Looking-Glass House, 1998
Threadwaxing Space, New York, NY
Latex on Walls, 9 ft. x 132 ft.
The images in Looking-Glass House are derived from old magazine depictions of historical, traditional American homes that are combined, drawn from, manipulated through a computer and then blown-up to room-size. The image is painted with black lines on a silver shape onto the surface of the walls of the gallery. Like images on the surface of a mirror, the rooms in Looking-Glass House could be seen as a distorted reflection of real rooms or as glimpses into a series of imaginary rooms.
Homestead, 1999
Venetia Kapernekas Fine Arts, NYC
Latex on plastic, 10 ft. x 30 ft. and 10 ft. x 20 ft.
This installation transforms the walls of the gallery into two opposing, yet connected illusionistic spaces: a rustic early American interior and a wooded grove. In these paintings, black and pearlescent painted lines and blobs on a grid of frosted Mylar coalesce into image from a distance while dissolving into abstraction up close.
East Parlor and North Parlor, 2001
Operativo, Museo Rufino Tamayo, Mexico City, Mexico.

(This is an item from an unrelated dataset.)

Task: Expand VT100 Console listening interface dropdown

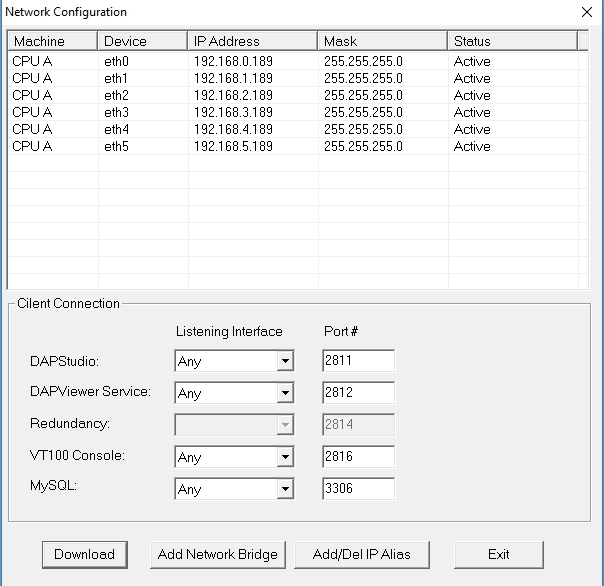Action: (285, 458)
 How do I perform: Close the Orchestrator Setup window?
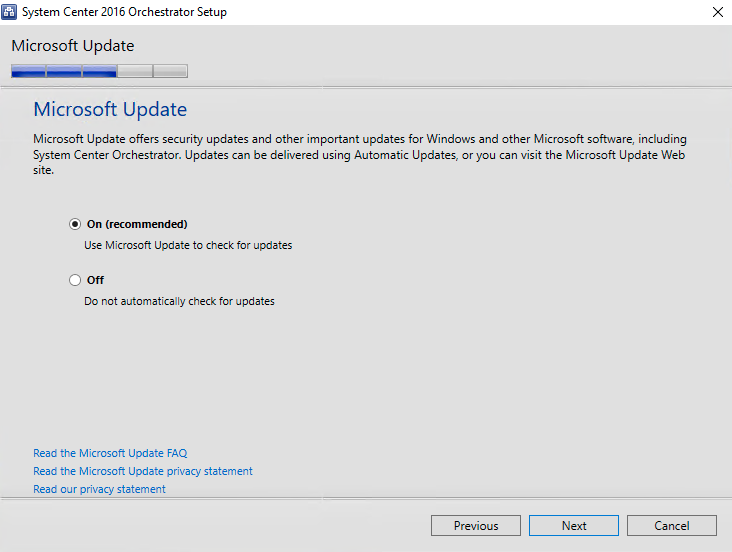[x=717, y=12]
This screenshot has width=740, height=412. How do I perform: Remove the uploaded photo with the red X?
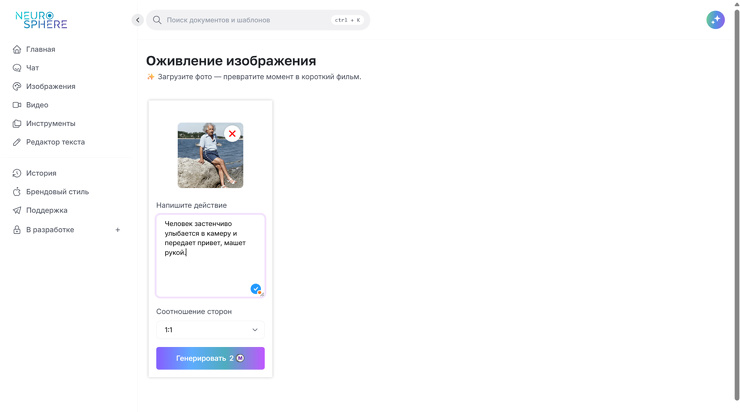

10 ft. x 8ft. Flashe paint on wall
A life-sized traditional American interior is painted onto the wall of the museum. The work plays with the relationship between pictorial and architectural space.
Livingroom, 2009
OpenSource, Brooklyn, NY
10 ft. x 10 ft. Latex on wall
This painting was designed as a DIY project. The image can be painted onto any wall by anyone following a simple pattern contained in a kit with instructions, brushes and paint. Designed as a multiple.